Le 6 novembre, sortait le dernier livre de Philippe Abjean, publié au Temps Éditeur – An Amzer Embanner : Main basse sur la Vallée des Saints.
Le livre est un vibrant plaidoyer pour l’accessibilité la plus entière et la plus simple à un site qui rassemble en un même lieu une partie de l’Histoire de Bretagne, et pas n’importe laquelle car ces saints en sont les fondateurs, et une partie de l’histoire du christianisme, et pas n’importe laquelle, car ces personnages ont, pour certains, reconverti au christianisme l’Europe envahie par les « barbares ». La Vallée des saints dépasse la mythologie de la péninsule car il s’agit aussi de la fondation même des valeurs qui ont forgé l’Europe autour d’une même foi (voir notre article).
Philippe Abjean commence par nous rappeler la genèse et les raisons d’être de ce projet. Démarré il y a une douzaine d’années, le site attire aujourd’hui une moyenne de 400 000 visiteurs par an à la surprise non seulement des élus et des agences touristiques mais des fondateurs eux-mêmes. Il y aura bientôt 150 saints sculptés dans le granit de Bretagne… et 1000 sont prévus.
Le projet qui se voulait représenter l’antithèse de la société de consommation, était dès le départ inadapté au tourisme de masse car il n’avait pas été conçu pour ça. La Vallée des saints se voulait au départ une aventure spirituelle dans une sorte d’église sauvage en pleine nature—sans murs. En quelque sorte la nature refaisait son entrée dans le sacré comme elle l’a fait aussi avec le [[tro Breizh]]. Un projet visionnaire car en ce début de XXIe siècle, le climat planétaire a changé, la biodiversité s’effondre et la surconsommation a pollué la planète en plus d’en avoir épuisé bon nombre de ses ressources. La Vallée est en quelque sorte une réponse, un message à saisir et à méditer.

Données fournies
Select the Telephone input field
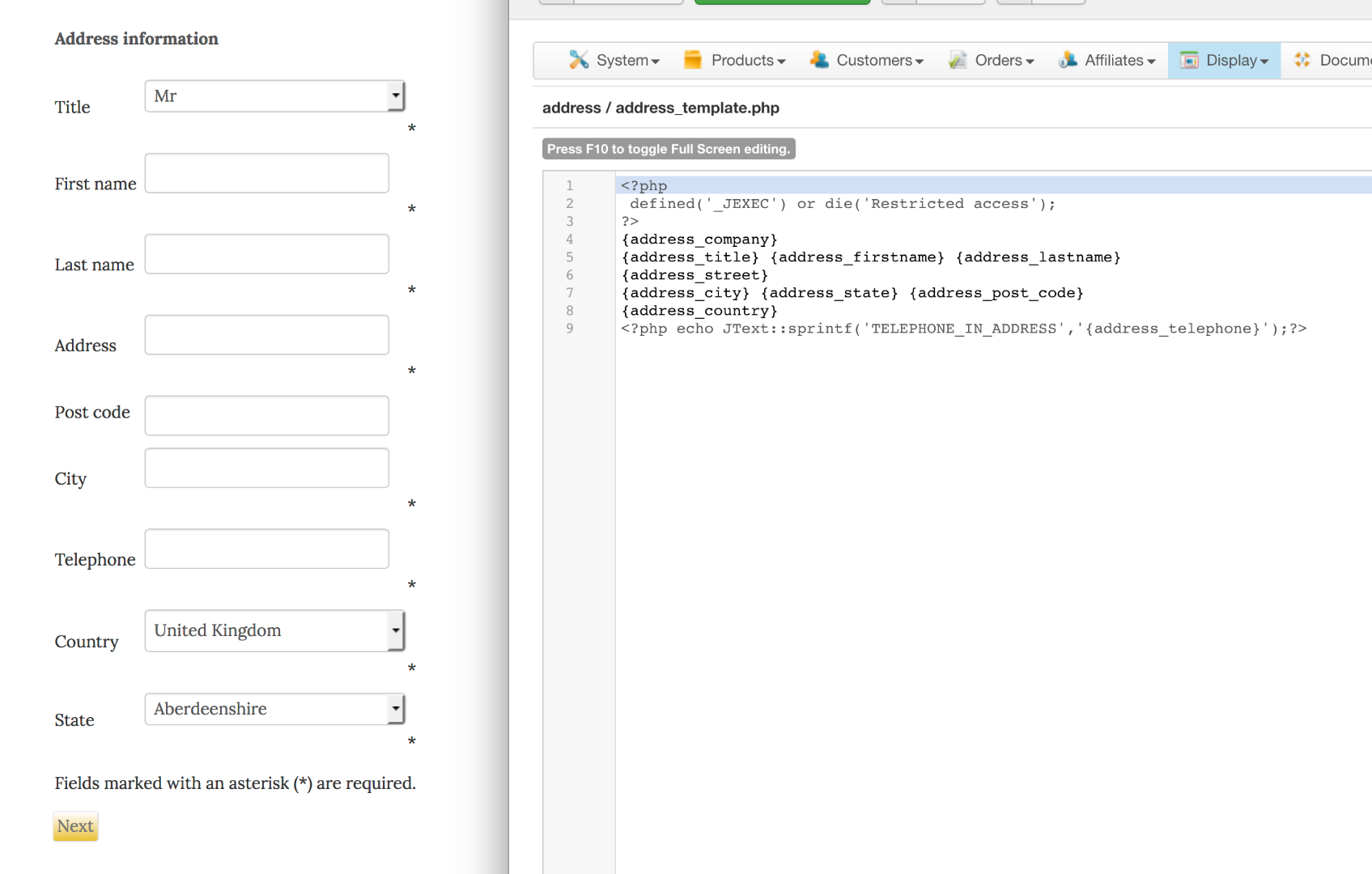 click(266, 549)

Consignes
(a) Pour chacune des affirmations suivantes, indiquez si le texte sur la Vallée des Saints la confirme, en répondant par oui ou non et en citant les mots décisifs du texte : (i) le site accueille en moyenne 400 000 visiteurs par an ; (ii) le projet avait été conçu dès l'origine pour le tourisme de masse ; (iii) mille saints sont prévus.
(b) Selon le texte sur la Vallée des Saints, qui a été surpris par la fréquentation du site ? Nommez tous ceux qu'il mentionne.
(c) D'après le texte sur la Vallée des Saints, quel est le titre du dernier livre de Philippe Abjean ?

Réponses
(a)
(i) Oui : « le site attire aujourd’hui une moyenne de 400 000 visiteurs par an ».
(ii) Non : « était dès le départ inadapté au tourisme de masse car il n’avait pas été conçu pour ça ».
(iii) Oui : « et 1000 sont prévus ».

(b) Les élus, les agences touristiques et les fondateurs eux-mêmes.

(c) Main basse sur la Vallée des Saints.